The rapid integration of cyber-physical systems (CPS) into power grids has transformed traditional electricity networks into cyber-physical power systems (CPPS), enhancing efficiency but introducing profound cybersecurity vulnerabilities. Coordinated cyber-physical attacks, cascading failures, and information asymmetry exacerbate risks, as evidenced by incidents like the 2019 Venezuela blackout and disruptions during the Russia-Ukraine conflict. This review synthesizes advancements in cross-source intelligent security monitoring and analysis for power systems, focusing on urban CPPS models. Key technologies examined include multi-source log data aggregation for topology modeling, anomaly detection via self-supervised contrastive learning for missing node identification, tri-level optimization defenses against coordinated attacks, and vulnerability assessments using spectral metrics. We further discuss fault recovery strategies incorporating information delay models and graph convolutional networks (GCN) for optimal repair paths.
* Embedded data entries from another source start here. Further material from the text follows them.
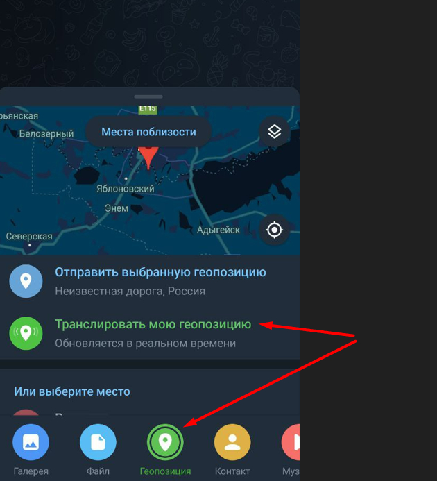Click the Адыгейск label on the map
Image resolution: width=437 pixels, height=481 pixels.
pyautogui.click(x=219, y=230)
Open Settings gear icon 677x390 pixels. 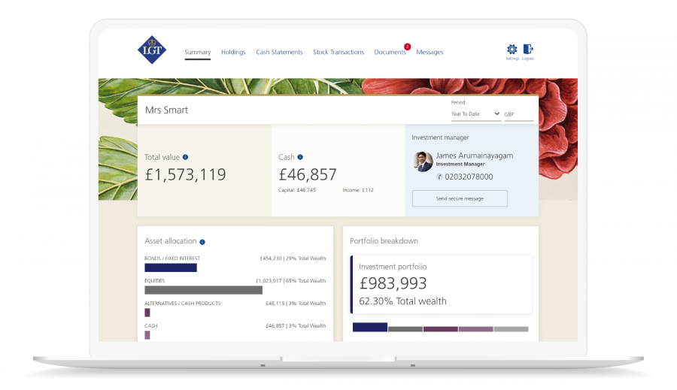pyautogui.click(x=512, y=49)
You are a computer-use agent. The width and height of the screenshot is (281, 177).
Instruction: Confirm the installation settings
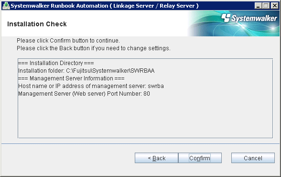pyautogui.click(x=200, y=158)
Innovations such as multi-functional module integration (monitoring, powering, control) and asymmetric topology-aware attacks address gaps in high-security urban cores. By evaluating resilience metrics like load loss rates and islanding efficacy [35], this paper highlights pathways to enhance grid robustness, reduce outage costs, and support smart grid evolution. Future directions emphasize scalable AI-driven platforms for real-time threat mitigation, offering a comprehensive framework for researchers and engineers to bolster CPPS resilience.